Concerns over flooding, wildlife raised about large subdivision proposed for Arthur

·3 min read

ARTHUR – A large housing subdivision planned in Arthur raised some concerns from residents and councillors at a Wellington North public meeting on Monday night.

The developer, Cachet Homes, is proposing to build a 240-home subdivision in Arthur’s west end bordered by Preston Street North, Domville Street, Smith Street and Conestoga Street North.

This will consist of 141 single detached and 99 townhouses as well as five new internal streets, a stormwater management pond and upgrading Preston Street to asphalt with a sidewalk.

The report to council noted a large portion of the land was approved for a subdivision back in 1993.

A similar development was proposed of single and townhouse units, about half the number currently proposed, but also included a large school block and park area.

The school block is no longer required by the school board.

Mayor Andy Lennox clarified that there was no decision being made and ultimately the County of Wellington is the authority on approving subdivision plans.

The purpose of the meeting, he explained, was to collect information for the county and to consider zoning changes to setbacks and frontage which would fall on the township.

Stephen Closs, a planning consultant for the developer, said that Arthur is intended to grow by nearly 1,000 people within 20 years and this development is an opportunity to reach this growth target.

A common theme among delegates, particularly those who live on Conestoga Street, at the public meeting was a concern over stormwater management.

Many mentioned concerns they have about their property flooding on occasion already and wanted clarification that things would not get worse with a new development where the water drains.

Marcus Gagliardi, Cachet Homes development planner, stressed that they are up to the challenge of working on this issue with township engineers and other organizations.

“We’re going to make sure the situation post-development is a much better situation than what currently exists,” Gagliardi said at the meeting.

Two delegates, Mike DeWitt and Brent McKee, were both troubled about wildlife that inhabits the field and forested area where the subdivision will go up.

They noted that there was no green space incorporated into the plan.

“Why do we always have to destroy everything for the sake of a couple extra houses?” DeWitt asked. “I think development is going to come regardless but could we not set something aside for the wildlife as well?”

Closs said ecological impacts will be mitigated but the land is already zoned as residential and is therefore intended to be developed.

Some councillors agreed that parkland should be considered as part of a subdivision this size.

The development as it stands is proposing cash-in-lieu of parkland but Gagliardi said they aren’t opposed to taking another look at it.

“The comments about park space are valid and we’ll have to take it back and look at it as we look at the overall plan,” Gagliardi said.

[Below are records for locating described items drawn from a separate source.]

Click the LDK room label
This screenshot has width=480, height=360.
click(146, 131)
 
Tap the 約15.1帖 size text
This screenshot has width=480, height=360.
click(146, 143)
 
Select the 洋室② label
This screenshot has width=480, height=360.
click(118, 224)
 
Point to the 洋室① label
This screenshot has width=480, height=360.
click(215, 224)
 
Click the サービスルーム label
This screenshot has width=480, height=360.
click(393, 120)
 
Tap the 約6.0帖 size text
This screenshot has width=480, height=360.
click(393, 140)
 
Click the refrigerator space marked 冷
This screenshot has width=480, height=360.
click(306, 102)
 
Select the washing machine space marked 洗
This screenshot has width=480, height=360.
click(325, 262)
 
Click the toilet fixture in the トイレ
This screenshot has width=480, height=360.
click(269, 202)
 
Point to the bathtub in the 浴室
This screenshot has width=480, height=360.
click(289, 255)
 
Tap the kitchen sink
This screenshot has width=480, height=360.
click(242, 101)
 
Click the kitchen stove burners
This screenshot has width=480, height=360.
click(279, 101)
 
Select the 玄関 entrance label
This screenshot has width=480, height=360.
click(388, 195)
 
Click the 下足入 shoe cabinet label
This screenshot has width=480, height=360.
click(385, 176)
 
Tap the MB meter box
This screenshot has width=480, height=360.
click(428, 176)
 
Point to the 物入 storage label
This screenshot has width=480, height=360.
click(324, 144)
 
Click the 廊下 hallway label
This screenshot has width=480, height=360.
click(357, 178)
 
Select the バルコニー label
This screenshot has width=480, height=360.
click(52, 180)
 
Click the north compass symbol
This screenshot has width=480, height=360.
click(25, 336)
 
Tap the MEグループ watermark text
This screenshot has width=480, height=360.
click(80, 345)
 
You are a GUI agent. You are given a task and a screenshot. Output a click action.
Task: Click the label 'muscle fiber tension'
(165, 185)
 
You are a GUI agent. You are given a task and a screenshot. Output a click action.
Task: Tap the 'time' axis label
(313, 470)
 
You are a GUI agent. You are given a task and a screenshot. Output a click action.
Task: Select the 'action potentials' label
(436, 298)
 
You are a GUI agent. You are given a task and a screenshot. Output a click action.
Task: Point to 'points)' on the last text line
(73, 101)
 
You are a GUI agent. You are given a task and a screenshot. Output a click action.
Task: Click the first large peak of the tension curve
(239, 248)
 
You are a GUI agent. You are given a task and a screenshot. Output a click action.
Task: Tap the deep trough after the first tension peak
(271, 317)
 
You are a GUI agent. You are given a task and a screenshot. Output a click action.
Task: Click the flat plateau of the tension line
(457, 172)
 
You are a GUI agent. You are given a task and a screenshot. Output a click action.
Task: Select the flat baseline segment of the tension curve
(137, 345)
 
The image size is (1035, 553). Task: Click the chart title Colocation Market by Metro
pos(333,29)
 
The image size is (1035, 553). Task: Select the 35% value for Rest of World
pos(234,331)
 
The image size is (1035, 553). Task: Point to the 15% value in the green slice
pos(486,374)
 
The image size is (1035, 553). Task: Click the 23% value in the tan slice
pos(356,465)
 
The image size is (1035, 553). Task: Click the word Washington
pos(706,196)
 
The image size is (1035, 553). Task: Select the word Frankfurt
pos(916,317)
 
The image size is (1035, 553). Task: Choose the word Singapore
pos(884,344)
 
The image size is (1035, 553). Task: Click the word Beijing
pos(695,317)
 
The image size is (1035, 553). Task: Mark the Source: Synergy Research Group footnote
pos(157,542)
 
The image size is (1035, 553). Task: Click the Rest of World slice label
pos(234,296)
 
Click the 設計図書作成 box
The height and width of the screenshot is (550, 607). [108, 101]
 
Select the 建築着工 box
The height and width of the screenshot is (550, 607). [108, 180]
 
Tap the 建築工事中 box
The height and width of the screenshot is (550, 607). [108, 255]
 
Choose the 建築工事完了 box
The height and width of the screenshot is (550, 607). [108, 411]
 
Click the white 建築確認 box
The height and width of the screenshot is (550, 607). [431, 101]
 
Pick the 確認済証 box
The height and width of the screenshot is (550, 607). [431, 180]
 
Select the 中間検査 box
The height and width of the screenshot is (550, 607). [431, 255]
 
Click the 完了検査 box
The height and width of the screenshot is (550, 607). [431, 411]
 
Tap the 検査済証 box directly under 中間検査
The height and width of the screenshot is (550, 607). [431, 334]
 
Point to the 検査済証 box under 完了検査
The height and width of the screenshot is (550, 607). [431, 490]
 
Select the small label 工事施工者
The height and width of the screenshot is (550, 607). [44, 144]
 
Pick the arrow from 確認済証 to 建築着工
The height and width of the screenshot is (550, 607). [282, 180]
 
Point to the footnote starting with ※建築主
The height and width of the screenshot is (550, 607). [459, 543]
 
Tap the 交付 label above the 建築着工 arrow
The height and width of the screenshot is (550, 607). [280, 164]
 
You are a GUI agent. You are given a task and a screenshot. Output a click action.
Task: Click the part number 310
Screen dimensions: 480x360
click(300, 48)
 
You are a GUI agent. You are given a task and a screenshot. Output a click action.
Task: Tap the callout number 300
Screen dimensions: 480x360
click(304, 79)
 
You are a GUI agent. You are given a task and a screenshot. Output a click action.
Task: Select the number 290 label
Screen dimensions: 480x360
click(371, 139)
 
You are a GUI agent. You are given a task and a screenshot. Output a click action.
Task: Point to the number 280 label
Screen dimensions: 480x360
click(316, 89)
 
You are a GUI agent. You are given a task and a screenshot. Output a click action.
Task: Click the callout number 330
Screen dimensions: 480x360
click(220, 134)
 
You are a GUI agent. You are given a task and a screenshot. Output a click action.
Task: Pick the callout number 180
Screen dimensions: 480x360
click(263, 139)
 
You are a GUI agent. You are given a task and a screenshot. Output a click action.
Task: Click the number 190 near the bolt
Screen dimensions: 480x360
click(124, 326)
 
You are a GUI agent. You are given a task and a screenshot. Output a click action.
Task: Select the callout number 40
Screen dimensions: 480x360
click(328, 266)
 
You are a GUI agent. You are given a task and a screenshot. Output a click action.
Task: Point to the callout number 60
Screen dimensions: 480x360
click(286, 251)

Some other councillor concerns were around the density of the development and if it would truly fit into the character of the small town.

The mayor finished the meeting by bringing up how they’re going to manage an increase in sewage.

“We’ve seen a number of development applications come forward and if it all comes to fruition we probably have a sewage capacity problem,” Lennox said, noting that the town has a sewage allocation policy that manages the rate of growth.

Gagliardi said they will work with the township on a phased approach to not overwhelm their wastewater system as it works on growth and reiterated their stance of wanting to work with the township as best they can.